=== Section Start ===

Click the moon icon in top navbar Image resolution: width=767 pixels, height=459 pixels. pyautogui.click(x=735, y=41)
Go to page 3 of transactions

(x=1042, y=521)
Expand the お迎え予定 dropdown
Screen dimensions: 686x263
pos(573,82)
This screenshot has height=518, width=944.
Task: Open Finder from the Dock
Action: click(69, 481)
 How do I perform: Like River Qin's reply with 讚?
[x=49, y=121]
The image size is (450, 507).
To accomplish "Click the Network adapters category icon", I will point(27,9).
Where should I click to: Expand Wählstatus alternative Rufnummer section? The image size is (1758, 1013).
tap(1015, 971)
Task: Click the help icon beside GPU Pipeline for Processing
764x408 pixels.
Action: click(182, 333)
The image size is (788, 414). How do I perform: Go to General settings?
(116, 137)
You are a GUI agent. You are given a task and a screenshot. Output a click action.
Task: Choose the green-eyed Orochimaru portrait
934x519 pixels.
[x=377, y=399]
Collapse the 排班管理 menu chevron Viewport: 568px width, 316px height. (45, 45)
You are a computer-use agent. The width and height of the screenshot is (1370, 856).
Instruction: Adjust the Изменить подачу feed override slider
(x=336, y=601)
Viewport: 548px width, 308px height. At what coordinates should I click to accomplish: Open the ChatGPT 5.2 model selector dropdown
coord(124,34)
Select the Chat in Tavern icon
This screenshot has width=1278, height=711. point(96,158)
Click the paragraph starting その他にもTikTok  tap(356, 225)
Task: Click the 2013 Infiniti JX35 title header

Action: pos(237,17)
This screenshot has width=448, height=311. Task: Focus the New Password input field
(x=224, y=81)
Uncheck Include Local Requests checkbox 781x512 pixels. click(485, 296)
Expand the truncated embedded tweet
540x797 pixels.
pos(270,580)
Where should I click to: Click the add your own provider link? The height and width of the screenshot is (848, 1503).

=== Section End ===

[Task description] Each line in which the string "agent" is found must be copied from the data.

[Task output]
You are a GUI agent. You are given a task and a screenshot. Output a click action.
You are a computer-use agent. The width and height of the screenshot is (1370, 856).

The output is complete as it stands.